Behind him, something scratched in the dark.

Or did it? It was faint, like an echo in his ear, and when he flicked his flashlight in its direction, he caught nothing in its beam but moldering furniture and dust.

So Rude crept onward, and as he crept the memories from the past days gnawed at him, growing vast and vivid as they fed in the dark. Something had been going on. His pillow hadn't slipped itself under his feet. His phone hadn't spirited itself away. Those flashes of movement he had seen beneath his bed... The more he thought about it, the more foolish he felt for not bringing the others. If it had been more than his imagination, then it was a risk. A threat.

A threat that might be tempted to go for a lone Turk stumbling through the dark.

Gritting his teeth, Rude followed the dusty trail on through the next doorway, and the next. Of all the nooks in this giant manor, Reno just had to pick the dark zone. Always such a bloody–

Rude's flashlight fell upon a line of looming figures in white. He flinched back with a yelp – and swore at himself for doing so. Chairs... that's all they were. Chairs beneath white sheets, stacked up along the walls like a parade of ghostly caricatures. Muttering another curse, Rude followed the tracks inside.

This chamber was far grander than the parlors he'd braved to get here. Another ballroom perhaps, or a dining room sized for Costan weddings.

...Like the one in his uncle's place. Rude cursed himself again. It was too late; as he crept into the room, scraps of Teo's ghost stories flitted through his mind unbidden, one by one. The ghost children with holes instead of eyes. The wailing lady. The murdered man searching for a warm heart to replace the one he'd lost.

The damp collar of Rude's shirt stuck to his skin and seemed to shrink around his neck like a coiling snake.
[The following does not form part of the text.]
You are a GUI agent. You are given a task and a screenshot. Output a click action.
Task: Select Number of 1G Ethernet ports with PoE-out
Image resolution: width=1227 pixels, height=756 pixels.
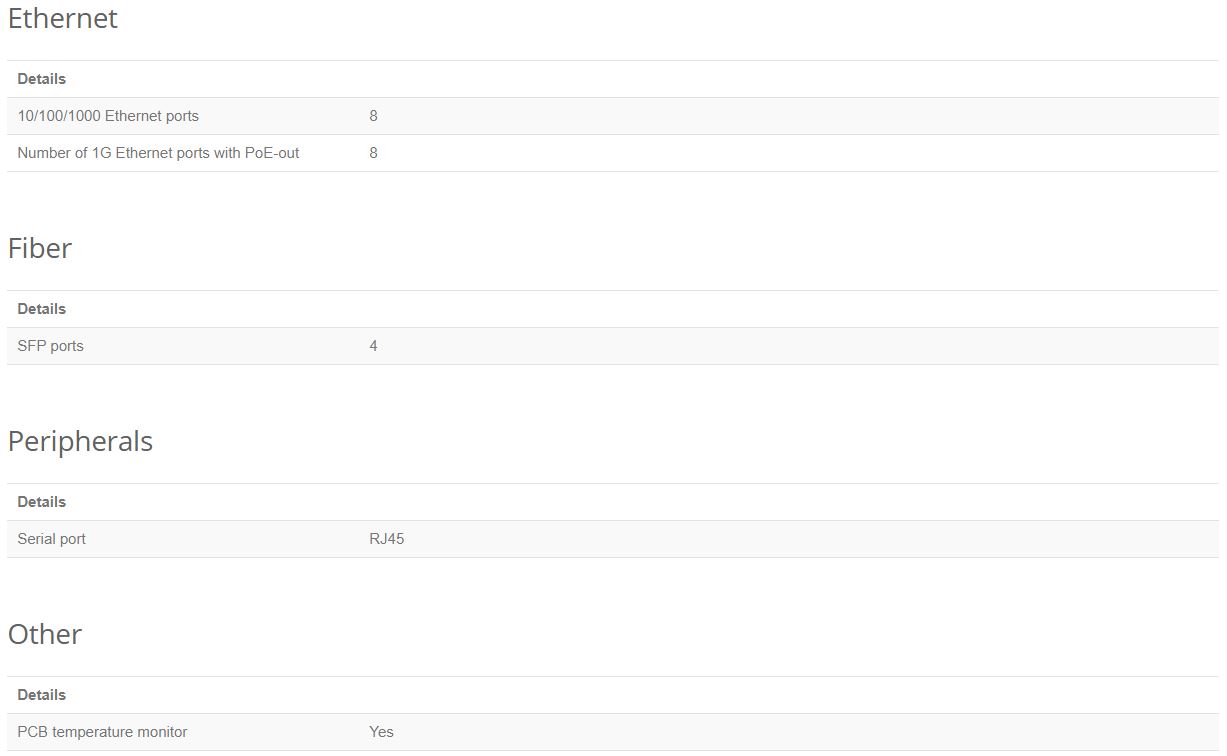[158, 153]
He reached up to loosen his tie, to reassure himself that it was still just a piece of fabric; a lifeless slip of cloth, unable to suddenly pull itself tight of its own accord.

Out of the corner of his eye, Rude kept catching the whiteness of the shrouded stacks. Some of them seemed to loom taller while he had the light aimed elsewhere. Others seemed to stir and shift, ever so slightly, just enough to make him doubt his eyes. In the beam of the flashlight they shone so bright they almost blinded him, and left spots dancing in his eyes.

Rude yanked off his shades and squeezed his eyes shut, rubbing them with the back of his hand. The fabric around his neck pressed against his windpipe again. Rude loosened his tie some more. As soon as he let go, he could feel it constricting around his neck, tightening.

This isn't one of Teo's stories.

That thought burned in his head as he hurried after the trail, one hand latched onto his tie to keep it from moving. The thought didn't help, not one bit. If it wasn't one of Teo's stories, then Rude wasn't just fighting figments of his imagination anymore. Then it was real.

Rude stumbled through another gaping doorway, the beam of his flashlight dancing wildly across the room. Reno had to be close by now. Rude had to find him, fast. After catching his balance, Rude panned his flashlight over the floor to pick up the trail again.

He stopped dead, and stared.

Before him, the dust was undisturbed. Reno's tracks ended in the middle of an empty room.